If there are a finite number of matching lines, this means that you can build a tree that, after reading from root to leaves, similar lines will occupy similar branches.
This is also called trie or Radix Tree .
For example, we can have the lines cat, coach, con, conch , as well as dark, dad, dank, do . Their trick may look like this:
Searching for one of the words in the tree will search for the tree, starting from the root. Bringing it to a leaf corresponds to a match with a seed. Regardless, each character in the string must correspond to one of its children. If this is not the case, you can stop the search (for example, you will not consider words starting with "g" or any words starting with "cu").

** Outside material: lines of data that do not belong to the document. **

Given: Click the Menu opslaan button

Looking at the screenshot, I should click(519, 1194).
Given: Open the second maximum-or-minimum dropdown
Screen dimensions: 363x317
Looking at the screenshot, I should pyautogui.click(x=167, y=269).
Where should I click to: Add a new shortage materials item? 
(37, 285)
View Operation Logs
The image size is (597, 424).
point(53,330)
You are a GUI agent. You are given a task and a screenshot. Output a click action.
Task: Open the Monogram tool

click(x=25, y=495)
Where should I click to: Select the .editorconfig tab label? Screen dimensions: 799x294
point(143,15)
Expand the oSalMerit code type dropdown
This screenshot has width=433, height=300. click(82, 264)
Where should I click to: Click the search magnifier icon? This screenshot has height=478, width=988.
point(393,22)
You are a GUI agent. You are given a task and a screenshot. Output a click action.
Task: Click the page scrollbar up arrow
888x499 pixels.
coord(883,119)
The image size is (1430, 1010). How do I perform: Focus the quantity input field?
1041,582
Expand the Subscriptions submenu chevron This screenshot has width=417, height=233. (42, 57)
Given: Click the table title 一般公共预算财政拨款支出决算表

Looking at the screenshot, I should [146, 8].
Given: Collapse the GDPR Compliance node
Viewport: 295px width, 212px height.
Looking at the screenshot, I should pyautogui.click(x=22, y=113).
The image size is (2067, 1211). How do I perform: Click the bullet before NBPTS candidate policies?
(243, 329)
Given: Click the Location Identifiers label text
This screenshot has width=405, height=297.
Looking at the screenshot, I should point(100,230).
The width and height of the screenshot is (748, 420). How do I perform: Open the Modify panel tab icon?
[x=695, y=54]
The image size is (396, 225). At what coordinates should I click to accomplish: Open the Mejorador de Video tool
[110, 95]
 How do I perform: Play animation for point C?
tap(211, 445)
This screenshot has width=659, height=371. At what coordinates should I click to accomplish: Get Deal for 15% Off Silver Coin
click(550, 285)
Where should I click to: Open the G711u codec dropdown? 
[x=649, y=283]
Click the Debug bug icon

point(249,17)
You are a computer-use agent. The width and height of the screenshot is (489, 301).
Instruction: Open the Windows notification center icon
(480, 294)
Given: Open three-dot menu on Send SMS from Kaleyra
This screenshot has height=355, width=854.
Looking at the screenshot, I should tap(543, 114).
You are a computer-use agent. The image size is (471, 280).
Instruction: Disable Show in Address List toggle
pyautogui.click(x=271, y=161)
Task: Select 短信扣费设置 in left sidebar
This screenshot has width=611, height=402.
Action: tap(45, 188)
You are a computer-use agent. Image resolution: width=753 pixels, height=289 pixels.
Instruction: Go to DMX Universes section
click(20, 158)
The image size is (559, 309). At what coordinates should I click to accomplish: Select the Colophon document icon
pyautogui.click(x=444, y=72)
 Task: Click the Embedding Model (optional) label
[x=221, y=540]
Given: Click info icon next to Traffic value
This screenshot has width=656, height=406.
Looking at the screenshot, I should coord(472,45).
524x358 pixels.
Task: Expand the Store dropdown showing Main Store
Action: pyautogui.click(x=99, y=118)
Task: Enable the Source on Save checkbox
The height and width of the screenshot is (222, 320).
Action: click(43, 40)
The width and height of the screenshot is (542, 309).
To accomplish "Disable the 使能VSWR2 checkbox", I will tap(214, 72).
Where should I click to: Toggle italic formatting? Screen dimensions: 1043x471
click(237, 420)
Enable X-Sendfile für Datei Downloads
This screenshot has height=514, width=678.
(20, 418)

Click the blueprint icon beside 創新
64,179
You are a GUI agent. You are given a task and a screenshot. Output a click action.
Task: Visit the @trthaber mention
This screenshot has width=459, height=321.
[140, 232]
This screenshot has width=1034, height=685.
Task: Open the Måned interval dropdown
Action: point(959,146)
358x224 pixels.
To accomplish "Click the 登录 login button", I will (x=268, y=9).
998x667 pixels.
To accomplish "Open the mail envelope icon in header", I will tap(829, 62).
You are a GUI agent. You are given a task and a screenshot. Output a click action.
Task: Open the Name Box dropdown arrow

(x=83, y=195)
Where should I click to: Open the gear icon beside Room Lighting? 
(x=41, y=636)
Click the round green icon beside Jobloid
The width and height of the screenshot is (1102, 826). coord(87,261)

There are various algorithms for building a tree, as well as for finding it, as well as for changing it on the fly, but I thought that I would give a conceptual overview of the solution instead of the concrete one, since I do not know the best algorithm for it.
Conceptually, an algorithm that you could use to search in a tree would be associated with the idea of ββcreating a radix type of a fixed number of categories or values ββthat a character in a string could take at a given time.
This allows you to check a single word on a word-list . Since you are looking for this list of words as substrings of the input string, there will be more than that.
Edit:. As mentioned in other answers, the Aho-Corasick string matching algorithm is a complex algorithm for performing string matching, consisting of a trie with additional links for accepting βshortcutsβ through the tree and have a different search pattern to accompany this. (It is interesting to note that Alfred Aho is also the author of the popular compiler textbook Compilers: Principles, Methods and Tools, as well as the textbook on algorithms Design and Analysis of Computer Algorithms. He is also a former Bell member. Margaret J. Korasik too much public information about yourself.)